Web Development

Updated Jun 5th, 2022


NoSQL document database. Atlas is the Cloud, Compass is the local GUI. Installing the shell is probably worth it. Apparently upgrading your MongoDB or updating it is not the easiest task?

So Many Drivers/Versions

The docs are bit of a mess because there are many drivers for different languages and versions for each of those. I’m typically looking at the Node driver with latest docs here.


If you are getting weird errors or queries are not returning results as expected it may be related to this. For example, you may need to run a map to run the “toString” on any of these mongo-generated unique ids. And when trying to match an id that is a simple string to an id you need to import and create a new instance of that MongoId. For example:

let pets = await petsCollection.find({ petId: new ObjectId(sessionId) }).toArray()

Oh yeah and “toArray” resolves the promise and returns the result as an array.

Can you customize the name of the _id property?

Here is a stack overflow about customizing the value as long as it meets certain restrictions. The Mongo docs here explain that: “The field name _id is reserved for use as a primary key; its value must be unique in the collection, is immutable, and may be of any type other than an array.” So no.

Query Versus Aggregate Operations

Aggregate is faster, sends less data over the wire but you have to learn the syntax.

Aggregate Operations

I need to dig deeper into when this is necessary. Seems powerful. Also fairly confusing, mostly because the docs are a fire hose of too much information.

For example. Given a username and I need to look up an id and then use that id to find items in a different collection I could do a await a “findOne” and then a “find.”

Or can you use aggregate operations. Something like:

let cars = await usersCollection
          // look up id from users given the username
          { $match: { username: username } },
          { $lookup: { from: "cars", localField: "_id", foreignField: "authorId", as: "carDocument" } },
          { $unwind: "$carDocument" },
            $project: {
              description: 1,
              createdDate: 1,
              username: 1,
              // kind of merge the two together
              cars: {
                description: "$carDocument.description",
                price: "$carDocument.price",
                miles: "$carDocument.miles",
                link: "$"

To Mongoose or Not Mongoose?

As of now I like rolling without it.

Connection Pooling With NextJS

A good place to start is MongoDB’s intro to pooling here and Vercel’s post on databases here.

And mongoDB article here (outdated).

The key to remember is that NextJS is a serverless environment. This means you need to open and close any connection, which results in a lot of connections, so you will want to take advantage of “connection pooling.”

The Next docs say you may reach for PgBouncer for this.
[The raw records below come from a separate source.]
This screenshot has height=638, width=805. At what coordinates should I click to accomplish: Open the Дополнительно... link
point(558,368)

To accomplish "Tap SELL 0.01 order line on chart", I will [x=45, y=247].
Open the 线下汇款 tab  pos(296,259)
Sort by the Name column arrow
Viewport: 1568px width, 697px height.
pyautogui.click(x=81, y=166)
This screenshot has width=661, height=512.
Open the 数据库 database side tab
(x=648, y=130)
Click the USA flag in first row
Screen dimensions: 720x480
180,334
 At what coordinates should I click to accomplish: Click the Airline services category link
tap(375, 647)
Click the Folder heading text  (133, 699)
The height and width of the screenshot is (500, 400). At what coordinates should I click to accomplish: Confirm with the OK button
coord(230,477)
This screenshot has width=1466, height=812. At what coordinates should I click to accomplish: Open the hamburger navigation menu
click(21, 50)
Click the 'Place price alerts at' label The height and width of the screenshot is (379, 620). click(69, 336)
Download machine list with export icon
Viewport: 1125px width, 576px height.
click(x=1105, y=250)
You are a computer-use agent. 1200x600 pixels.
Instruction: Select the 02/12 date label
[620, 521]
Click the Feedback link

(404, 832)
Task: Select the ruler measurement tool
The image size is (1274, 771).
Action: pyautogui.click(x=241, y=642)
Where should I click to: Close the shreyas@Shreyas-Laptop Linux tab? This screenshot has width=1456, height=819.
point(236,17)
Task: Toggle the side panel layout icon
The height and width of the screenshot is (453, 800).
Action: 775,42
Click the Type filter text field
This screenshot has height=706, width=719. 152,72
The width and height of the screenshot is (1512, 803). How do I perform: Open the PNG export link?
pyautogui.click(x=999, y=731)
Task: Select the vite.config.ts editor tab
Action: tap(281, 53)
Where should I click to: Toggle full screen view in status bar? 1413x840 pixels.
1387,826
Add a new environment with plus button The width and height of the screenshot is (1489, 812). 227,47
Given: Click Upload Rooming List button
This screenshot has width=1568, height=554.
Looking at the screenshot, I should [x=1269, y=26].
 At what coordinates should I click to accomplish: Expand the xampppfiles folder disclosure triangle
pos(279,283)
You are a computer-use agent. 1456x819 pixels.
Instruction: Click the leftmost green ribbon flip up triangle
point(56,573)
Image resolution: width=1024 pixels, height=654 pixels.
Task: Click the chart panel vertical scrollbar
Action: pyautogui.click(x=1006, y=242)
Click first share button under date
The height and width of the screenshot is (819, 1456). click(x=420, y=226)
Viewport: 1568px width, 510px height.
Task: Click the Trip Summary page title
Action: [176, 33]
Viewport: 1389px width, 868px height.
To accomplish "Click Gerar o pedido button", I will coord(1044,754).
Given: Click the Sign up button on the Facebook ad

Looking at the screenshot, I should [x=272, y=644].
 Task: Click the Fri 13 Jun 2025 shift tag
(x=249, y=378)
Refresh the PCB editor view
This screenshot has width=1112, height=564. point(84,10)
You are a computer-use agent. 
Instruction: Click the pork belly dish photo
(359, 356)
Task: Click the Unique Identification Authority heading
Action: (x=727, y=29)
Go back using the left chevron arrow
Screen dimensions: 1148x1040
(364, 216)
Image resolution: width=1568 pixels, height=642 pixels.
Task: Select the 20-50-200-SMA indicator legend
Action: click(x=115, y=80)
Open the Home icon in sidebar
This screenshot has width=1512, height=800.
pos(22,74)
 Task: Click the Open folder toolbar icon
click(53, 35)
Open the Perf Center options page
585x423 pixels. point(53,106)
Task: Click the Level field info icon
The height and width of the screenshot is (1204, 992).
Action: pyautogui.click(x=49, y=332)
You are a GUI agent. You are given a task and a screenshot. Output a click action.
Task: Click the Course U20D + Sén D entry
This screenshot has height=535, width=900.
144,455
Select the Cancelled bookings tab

Look to the Example With Mongo DB

Link here

Article from MongoDb here where they discuss this example “follows MongoDB best practices for connectivity, connection pool monitoring, and querying.”

Node Driver Docs here

The magic:

import { MongoClient } from 'mongodb'
const uri = process.env.MONGODB_URI
const options = {}
let client
let clientPromise
if (!process.env.MONGODB_URI) {
  throw new Error('Please add your Mongo URI to .env.local')
if (process.env.NODE_ENV === 'development') {
  // In development mode, use a global variable so that the value
  // is preserved across module reloads caused by HMR (Hot Module Replacement).
  if (!global._mongoClientPromise) {
    client = new MongoClient(uri, options)
    global._mongoClientPromise = client.connect()
  clientPromise = global._mongoClientPromise
} else {
  // In production mode, it's best to not use a global variable.
  client = new MongoClient(uri, options)
  clientPromise = client.connect()
// Export a module-scoped MongoClient promise. By doing this in a
// separate module, the client can be shared across functions.
export default clientPromise

Note: next start and next build will set NODE_ENV to production by default, but if there’s a custom NODE_ENV it won’t be replaced.


Vercel docs on caching here.

The mongodb article from the previous section is outdated and references a utility file that is no longer around.

This is an alternative setup with caching here.


This solves the issue. Server side render a reasonable amount and ping API for more using “skip” and “limit”

A good tutorial here

Scaling MongoDb

Is the number of simultaneous connections a thing? What is the slowing and breaking point?